### EXERCISE DATA
Content starts

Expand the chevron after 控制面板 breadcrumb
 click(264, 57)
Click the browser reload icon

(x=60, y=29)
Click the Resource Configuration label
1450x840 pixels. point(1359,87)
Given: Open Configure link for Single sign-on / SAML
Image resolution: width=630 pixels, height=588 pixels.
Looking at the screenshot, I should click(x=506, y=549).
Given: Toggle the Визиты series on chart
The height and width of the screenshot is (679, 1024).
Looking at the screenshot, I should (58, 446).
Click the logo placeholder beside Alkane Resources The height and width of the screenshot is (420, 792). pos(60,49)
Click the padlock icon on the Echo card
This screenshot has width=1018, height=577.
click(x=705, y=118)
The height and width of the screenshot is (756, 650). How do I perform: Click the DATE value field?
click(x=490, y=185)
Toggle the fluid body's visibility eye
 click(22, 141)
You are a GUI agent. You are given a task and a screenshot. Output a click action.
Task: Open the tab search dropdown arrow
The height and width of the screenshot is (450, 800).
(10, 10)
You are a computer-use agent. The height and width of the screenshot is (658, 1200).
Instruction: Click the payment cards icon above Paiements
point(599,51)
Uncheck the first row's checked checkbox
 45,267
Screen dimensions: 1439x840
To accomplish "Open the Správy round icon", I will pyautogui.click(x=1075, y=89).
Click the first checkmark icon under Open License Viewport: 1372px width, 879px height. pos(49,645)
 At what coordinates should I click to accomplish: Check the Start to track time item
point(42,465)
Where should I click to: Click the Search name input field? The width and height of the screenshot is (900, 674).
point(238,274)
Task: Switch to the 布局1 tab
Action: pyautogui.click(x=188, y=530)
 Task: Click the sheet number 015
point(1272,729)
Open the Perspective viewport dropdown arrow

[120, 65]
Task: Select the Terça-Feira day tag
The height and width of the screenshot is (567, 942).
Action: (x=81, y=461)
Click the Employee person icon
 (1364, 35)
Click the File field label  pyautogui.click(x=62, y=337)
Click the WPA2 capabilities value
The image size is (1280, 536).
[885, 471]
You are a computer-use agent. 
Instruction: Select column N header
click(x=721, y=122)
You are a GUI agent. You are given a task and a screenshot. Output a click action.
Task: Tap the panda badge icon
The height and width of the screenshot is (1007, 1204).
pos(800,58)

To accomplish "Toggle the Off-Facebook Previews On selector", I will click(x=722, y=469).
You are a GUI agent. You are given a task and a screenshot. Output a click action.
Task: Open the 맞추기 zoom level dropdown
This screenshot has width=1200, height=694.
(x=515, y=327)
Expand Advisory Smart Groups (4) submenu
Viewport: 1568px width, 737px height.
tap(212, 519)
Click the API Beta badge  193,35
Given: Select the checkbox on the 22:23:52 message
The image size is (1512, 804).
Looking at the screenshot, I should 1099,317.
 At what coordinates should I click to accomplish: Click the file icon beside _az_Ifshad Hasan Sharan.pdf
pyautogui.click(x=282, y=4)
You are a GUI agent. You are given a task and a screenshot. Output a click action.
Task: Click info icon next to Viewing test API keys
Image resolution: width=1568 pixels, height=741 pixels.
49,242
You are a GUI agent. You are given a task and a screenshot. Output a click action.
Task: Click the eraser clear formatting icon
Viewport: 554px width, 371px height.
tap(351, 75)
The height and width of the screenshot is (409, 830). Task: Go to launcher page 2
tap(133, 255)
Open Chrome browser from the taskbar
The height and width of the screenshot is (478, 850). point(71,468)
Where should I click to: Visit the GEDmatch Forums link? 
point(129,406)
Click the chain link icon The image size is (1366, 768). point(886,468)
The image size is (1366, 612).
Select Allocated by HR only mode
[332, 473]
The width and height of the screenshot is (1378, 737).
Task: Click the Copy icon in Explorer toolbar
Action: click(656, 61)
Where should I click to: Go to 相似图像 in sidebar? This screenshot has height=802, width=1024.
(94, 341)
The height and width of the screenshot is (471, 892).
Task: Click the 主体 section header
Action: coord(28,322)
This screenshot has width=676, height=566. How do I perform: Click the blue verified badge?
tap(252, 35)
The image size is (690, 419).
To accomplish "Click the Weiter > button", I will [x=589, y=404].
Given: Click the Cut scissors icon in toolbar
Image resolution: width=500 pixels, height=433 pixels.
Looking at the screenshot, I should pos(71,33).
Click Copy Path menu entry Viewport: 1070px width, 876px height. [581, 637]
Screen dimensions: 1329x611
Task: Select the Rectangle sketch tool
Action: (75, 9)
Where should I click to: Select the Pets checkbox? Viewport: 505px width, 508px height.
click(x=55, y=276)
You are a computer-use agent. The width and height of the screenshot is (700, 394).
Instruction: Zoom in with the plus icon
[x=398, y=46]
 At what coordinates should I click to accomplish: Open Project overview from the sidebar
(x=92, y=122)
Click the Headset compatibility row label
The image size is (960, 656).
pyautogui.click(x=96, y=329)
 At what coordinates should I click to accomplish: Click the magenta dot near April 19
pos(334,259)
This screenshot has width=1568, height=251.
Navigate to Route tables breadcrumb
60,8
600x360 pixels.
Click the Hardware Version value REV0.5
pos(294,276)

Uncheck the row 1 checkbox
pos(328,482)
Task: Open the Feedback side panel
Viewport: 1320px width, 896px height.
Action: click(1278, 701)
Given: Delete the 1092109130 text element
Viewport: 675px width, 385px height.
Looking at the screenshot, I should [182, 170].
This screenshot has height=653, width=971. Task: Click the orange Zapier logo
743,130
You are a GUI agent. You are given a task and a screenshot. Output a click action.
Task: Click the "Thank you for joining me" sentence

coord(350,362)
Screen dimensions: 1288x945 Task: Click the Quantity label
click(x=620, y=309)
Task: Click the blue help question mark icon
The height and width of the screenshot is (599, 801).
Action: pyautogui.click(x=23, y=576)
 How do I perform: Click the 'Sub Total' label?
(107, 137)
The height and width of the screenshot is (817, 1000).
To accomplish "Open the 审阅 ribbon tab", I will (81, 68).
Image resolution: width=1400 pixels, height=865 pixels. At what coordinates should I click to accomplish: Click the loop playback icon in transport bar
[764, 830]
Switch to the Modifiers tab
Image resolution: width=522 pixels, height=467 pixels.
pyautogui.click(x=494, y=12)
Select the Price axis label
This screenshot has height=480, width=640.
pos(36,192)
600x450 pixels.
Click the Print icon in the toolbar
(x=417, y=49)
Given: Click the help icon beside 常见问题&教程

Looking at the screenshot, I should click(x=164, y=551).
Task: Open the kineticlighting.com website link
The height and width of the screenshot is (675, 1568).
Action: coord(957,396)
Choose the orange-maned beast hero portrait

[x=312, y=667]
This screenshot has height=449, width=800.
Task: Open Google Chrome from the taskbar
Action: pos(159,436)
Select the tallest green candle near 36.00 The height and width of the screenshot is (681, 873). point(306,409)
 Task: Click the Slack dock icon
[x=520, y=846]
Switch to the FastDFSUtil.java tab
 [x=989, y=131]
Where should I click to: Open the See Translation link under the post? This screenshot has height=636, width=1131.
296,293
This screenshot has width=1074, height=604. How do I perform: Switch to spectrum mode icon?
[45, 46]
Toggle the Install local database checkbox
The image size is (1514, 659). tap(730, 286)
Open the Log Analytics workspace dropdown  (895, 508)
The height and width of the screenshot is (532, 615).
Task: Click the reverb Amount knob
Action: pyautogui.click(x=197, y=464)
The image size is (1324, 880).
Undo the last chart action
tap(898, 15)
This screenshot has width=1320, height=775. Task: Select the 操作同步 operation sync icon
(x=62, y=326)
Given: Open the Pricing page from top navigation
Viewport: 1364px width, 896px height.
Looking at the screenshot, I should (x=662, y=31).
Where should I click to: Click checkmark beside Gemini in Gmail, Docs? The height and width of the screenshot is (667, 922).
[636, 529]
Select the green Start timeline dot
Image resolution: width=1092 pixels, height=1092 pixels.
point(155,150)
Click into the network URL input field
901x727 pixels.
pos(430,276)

Content ends

### EXERCISE REQUIREMENTS
What lines of the material above contain "will"? Return each of them.

### REPLY TO THE EXERCISE
To accomplish "Open the Správy round icon", I will pyautogui.click(x=1075, y=89).
To accomplish "Toggle the Off-Facebook Previews On selector", I will click(x=722, y=469).
To accomplish "Click the Weiter > button", I will [x=589, y=404].
To accomplish "Open the 审阅 ribbon tab", I will (81, 68).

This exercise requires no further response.